Da qualche tempo Antonio Negri e Michael Hardt lavorano in tandem e producono libri (direttamente in inglese) che si potrebbero definire “manuali” di sociologia politica. Hanno cominciato con Impero (2000), seguito da Moltitudine (2004) e poi da Comune (2009), tutti pubblicati da Rizzoli. Adesso è uscito invece da Feltrinelli (con un brusco cambio di editore) Questo non è un manifesto (2012) che, se non è proprio un manifesto, ha almeno i toni duri di un pamphlet.

Antonio Carioti su “La Lettura”, supplemento del “Corriere” del 4 novembre, ne sottolinea un passo infelice che salta subito agli occhi e che sembra sfuggito dalla penna di Negri nel richiamare il suo periodo di esule parigino. Tra le modalità di liberazione dalla crisi suggerisce infatti la fuga: “Quello che possiamo fare è fuggire… – scrive – Ma fuggendo è meglio non dimenticare George Jackson e portare con noi un’arma. Potrebbe tornare utile lungo la strada” (p. 43). Dove il Jackson in questione non è Michael, il musicista, bensì lo storico leader delle “Black Panthers”.

Dire che è un pessimo consiglio è il minimo, specie da parte di chi parla di comune e di moltitudini nell’antica accezione di Spinoza. Fuggire, con o senza armi, è sempre una rinuncia. Si riduce a un atto individuale, a uno sterile atto di ribellione, e come tale destinato a restare nell’ambito della cronaca nera.

E poi non è neanche attuale. L’eroe solitario in fuga dalla persecuzione è un’idea romantica piuttosto che una soluzione politica. L’ultima volta che l’abbiamo incontrato vestiva i panni del dottor Richard Kimble in un fortunato serial televisivo. Avventure, inseguimenti e pistolettate in una fiction, Il fuggitivo, destinata persino alle famiglie.

Non vorremmo che questa caduta di stile (chiamiamola così, per usare un eufemismo) inficiasse il valore della ricerca di Hardt e Negri, facendone dimenticare le parti più significative, dove si critica il neoliberismo di Milton Friedman e degli economisti della scuola di Chicago, si denuncia la crisi della democrazia rappresentativa e si precisa il significato dei movimenti collettivi, dalla primavera araba in poi.

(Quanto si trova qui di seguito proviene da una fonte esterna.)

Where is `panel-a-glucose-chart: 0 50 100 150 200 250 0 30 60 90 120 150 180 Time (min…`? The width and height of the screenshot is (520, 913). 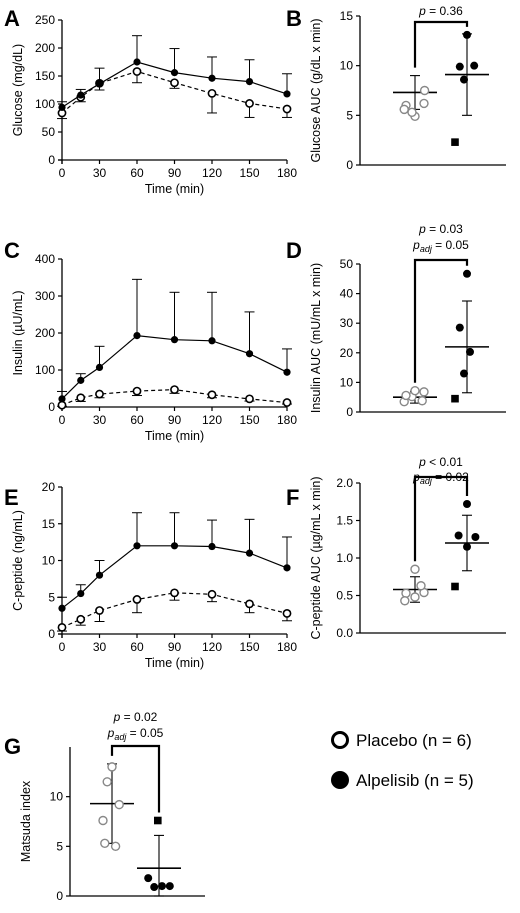 panel-a-glucose-chart: 0 50 100 150 200 250 0 30 60 90 120 150 180 Time (min… is located at coordinates (154, 104).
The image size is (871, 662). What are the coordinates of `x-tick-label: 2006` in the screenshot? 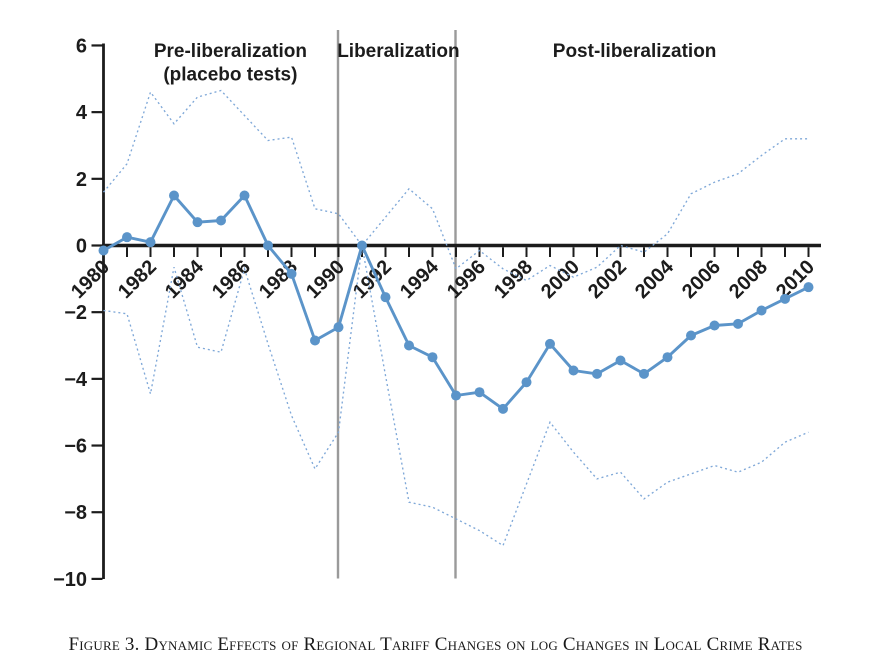 It's located at (702, 280).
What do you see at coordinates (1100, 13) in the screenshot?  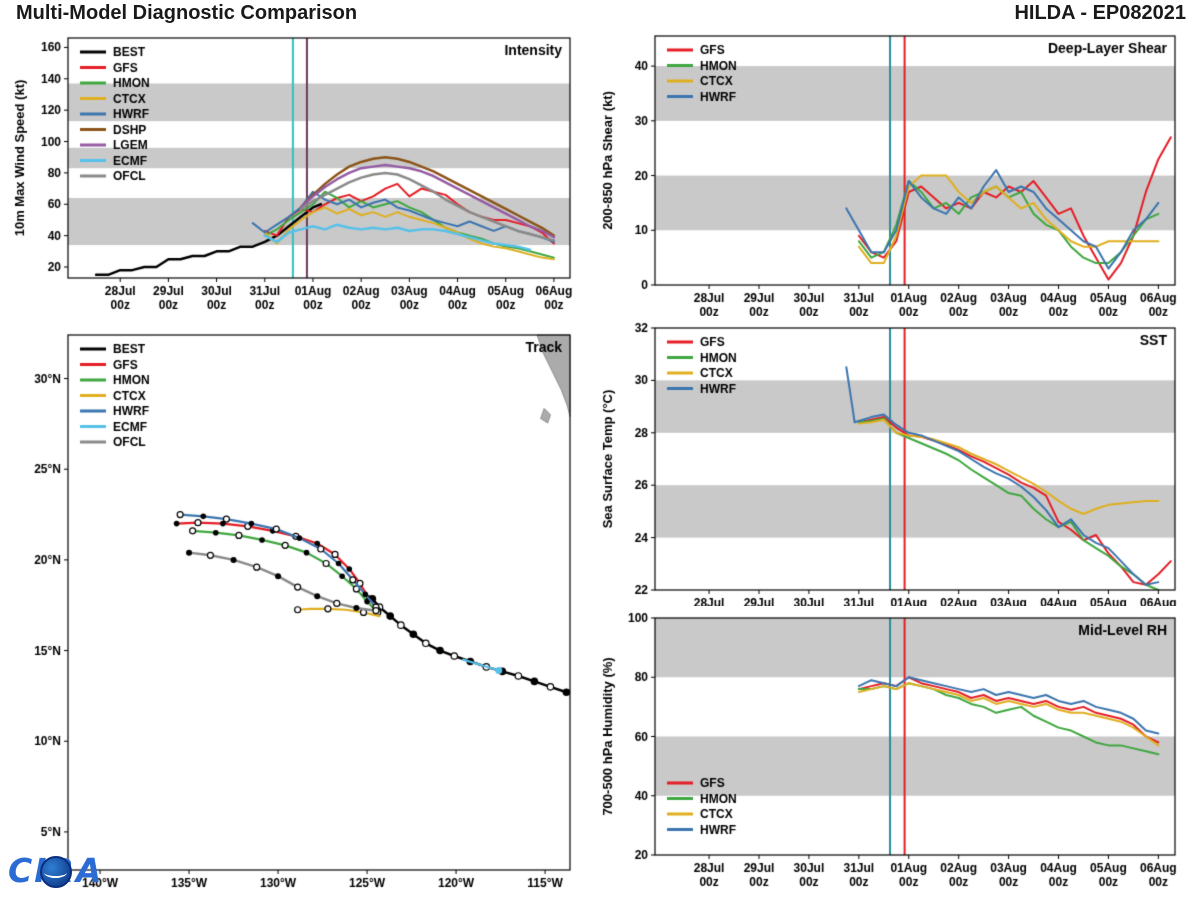 I see `storm-title: HILDA - EP082021` at bounding box center [1100, 13].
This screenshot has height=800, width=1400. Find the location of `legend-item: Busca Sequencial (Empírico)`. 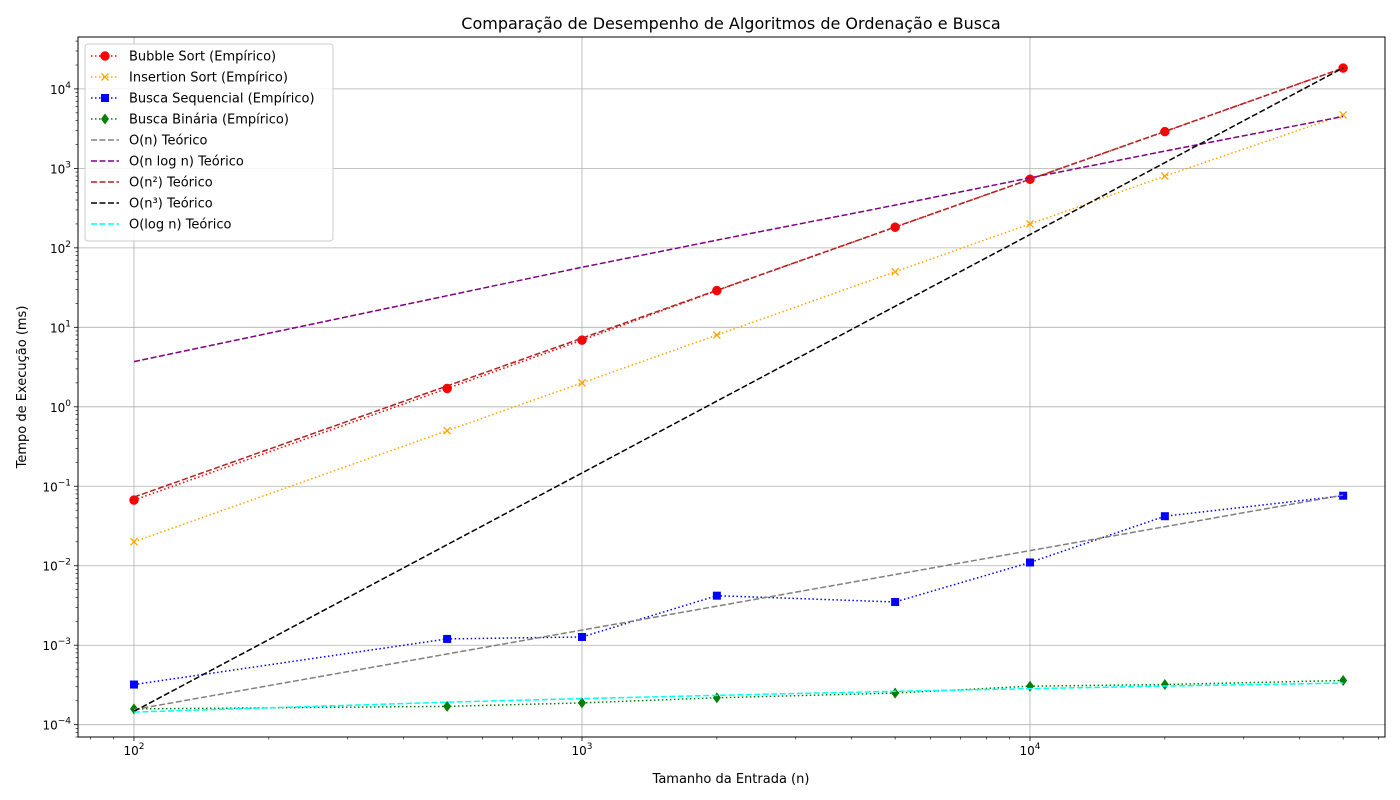

legend-item: Busca Sequencial (Empírico) is located at coordinates (203, 100).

Ma soprattutto il loro maggior contributo alla comprensione del fenomeno delle moltitudini, geniale intuizione dall’immensa pregnanza sociologica, nella quale s’intravede il potenziale sviluppo della società di domani, che sta faticosamente uscendo dalla massificazione per guadagnare in autonomia e responsabilità. Sarebbe un vero peccato.